Atlas Plan

Overview

Implement a clean, auditable data pipeline that replaces direct xlsx→DuckDB loading with a two-step process: extract xlsx sheets to canonical CSV files, then load CSVs into DuckDB. Add a validation step between load and transform. Add is_valid flagging in dbt to preserve bad rows while keeping marts clean. Document every source sheet in @plan/audit/ as a snapshot reference.

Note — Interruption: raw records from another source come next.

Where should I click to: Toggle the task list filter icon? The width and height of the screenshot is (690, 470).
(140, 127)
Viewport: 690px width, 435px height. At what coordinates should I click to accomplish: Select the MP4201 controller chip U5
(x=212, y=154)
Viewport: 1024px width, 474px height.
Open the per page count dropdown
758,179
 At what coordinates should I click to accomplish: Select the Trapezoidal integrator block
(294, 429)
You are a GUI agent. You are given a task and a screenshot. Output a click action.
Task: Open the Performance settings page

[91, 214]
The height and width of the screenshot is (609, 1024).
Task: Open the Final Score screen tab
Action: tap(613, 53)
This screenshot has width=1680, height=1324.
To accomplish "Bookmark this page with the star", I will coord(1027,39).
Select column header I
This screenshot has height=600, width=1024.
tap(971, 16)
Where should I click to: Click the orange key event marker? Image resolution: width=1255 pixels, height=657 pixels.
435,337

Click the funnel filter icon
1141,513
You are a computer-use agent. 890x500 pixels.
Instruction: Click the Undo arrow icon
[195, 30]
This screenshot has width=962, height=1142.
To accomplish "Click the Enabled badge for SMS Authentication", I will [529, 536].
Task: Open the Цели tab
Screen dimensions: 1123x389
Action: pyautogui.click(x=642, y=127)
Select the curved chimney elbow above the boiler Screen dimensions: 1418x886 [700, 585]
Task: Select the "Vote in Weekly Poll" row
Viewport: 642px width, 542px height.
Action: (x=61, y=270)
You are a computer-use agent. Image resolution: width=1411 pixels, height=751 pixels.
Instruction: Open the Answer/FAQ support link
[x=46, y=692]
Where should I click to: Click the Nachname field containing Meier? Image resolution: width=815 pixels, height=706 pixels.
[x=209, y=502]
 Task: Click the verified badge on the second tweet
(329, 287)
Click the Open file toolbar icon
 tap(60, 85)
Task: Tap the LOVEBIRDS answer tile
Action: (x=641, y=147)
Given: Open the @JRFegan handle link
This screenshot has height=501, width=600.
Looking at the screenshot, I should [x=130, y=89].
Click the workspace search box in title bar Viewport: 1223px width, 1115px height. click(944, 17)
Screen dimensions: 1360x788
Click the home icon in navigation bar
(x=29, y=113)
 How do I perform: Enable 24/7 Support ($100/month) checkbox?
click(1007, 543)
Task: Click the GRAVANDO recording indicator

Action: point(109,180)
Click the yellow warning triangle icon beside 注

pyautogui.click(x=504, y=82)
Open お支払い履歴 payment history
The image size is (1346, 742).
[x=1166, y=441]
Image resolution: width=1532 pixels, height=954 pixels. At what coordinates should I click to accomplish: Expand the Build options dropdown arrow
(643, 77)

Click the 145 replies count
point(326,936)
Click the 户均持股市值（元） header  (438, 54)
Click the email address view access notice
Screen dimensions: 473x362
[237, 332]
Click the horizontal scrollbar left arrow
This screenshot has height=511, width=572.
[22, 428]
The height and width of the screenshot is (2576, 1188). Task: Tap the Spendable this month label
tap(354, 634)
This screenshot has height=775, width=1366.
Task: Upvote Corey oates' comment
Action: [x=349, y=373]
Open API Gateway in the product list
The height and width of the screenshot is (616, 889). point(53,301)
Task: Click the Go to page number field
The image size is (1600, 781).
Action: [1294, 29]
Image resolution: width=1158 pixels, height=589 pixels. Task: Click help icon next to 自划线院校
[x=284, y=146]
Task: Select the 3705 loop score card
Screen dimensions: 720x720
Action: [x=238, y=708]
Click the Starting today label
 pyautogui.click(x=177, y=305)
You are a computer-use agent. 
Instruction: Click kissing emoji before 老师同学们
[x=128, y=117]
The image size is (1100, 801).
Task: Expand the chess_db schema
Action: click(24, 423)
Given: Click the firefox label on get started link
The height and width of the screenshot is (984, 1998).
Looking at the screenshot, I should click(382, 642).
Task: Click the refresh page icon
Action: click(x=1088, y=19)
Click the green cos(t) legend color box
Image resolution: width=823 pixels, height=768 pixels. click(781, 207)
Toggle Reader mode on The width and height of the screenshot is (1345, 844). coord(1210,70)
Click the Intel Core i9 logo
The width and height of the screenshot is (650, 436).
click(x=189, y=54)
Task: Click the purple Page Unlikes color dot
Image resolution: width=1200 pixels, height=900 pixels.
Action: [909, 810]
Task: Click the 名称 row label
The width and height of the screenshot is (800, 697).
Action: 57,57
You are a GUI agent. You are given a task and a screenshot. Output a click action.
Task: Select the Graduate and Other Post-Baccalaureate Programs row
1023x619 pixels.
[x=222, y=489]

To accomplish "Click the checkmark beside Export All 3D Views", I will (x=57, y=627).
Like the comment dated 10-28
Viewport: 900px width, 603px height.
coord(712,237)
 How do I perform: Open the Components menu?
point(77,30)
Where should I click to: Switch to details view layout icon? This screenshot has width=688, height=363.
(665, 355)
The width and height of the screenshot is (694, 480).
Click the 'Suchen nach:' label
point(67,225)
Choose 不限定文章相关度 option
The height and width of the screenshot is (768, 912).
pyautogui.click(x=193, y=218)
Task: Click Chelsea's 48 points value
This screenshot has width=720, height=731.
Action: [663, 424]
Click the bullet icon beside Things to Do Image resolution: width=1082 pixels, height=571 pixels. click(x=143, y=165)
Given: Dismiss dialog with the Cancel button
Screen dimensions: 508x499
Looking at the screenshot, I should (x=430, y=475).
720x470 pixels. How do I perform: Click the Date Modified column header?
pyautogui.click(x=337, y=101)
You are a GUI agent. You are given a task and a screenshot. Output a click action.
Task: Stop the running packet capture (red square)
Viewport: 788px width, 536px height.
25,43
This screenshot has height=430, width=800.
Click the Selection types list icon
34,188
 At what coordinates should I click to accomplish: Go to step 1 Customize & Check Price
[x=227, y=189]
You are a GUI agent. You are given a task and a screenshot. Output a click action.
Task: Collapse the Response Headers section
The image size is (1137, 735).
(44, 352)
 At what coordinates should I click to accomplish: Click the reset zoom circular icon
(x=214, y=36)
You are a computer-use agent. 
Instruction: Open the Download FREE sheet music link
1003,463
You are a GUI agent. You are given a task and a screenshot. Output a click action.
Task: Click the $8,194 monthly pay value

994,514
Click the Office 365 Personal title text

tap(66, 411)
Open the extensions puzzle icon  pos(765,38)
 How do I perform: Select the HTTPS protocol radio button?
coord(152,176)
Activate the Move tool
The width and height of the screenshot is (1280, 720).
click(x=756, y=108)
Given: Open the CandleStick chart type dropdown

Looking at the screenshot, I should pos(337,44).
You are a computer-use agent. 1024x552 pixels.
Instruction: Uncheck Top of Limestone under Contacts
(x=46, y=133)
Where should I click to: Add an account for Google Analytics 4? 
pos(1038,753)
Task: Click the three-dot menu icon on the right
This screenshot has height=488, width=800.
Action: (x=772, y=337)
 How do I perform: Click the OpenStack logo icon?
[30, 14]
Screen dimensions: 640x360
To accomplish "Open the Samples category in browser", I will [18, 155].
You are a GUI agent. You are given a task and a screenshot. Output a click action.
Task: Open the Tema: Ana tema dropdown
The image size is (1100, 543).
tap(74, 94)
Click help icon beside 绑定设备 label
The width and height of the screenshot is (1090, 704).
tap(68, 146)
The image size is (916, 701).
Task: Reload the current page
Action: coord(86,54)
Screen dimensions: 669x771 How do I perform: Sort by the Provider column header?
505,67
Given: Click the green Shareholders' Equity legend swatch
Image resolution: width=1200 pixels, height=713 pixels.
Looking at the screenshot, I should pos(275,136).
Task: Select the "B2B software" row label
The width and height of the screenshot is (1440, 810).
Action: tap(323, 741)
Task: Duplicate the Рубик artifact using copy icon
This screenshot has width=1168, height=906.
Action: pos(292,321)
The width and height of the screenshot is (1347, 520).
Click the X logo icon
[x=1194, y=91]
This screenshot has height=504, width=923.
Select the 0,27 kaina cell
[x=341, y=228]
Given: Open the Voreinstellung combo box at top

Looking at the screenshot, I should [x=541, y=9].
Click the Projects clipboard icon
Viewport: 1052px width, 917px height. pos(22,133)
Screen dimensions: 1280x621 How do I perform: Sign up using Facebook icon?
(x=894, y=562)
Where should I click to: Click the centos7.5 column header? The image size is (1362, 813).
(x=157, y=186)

The key problems being solved:

raw_targets is completely broken (702 auto-named columns, 400k garbage rows) due to wrong header row
raw_students is 20× bloated (201k rows, should be ~10k) due to compute/summary sheets being included
2023 LAPORAN has a 2-row merged header — sub-columns (PROGRAM, INTAKE, NAMA SISWA, JUMLAH) are under a PENDAPATAN group header in row 6; actual column names are in row 7
Invalid INTAKE years (e.g. SEPTEMBER 2032) pass silently into marts
stg_marketing_activity is a dead model — raw_marketing_activity is loaded but nothing downstream uses it
No documented record of which sheets exist, which are loaded, and which are excluded

Depends on: Plan 008 (Package Restructure) — complete. All work targets @packages/pipeline and @python/analytics.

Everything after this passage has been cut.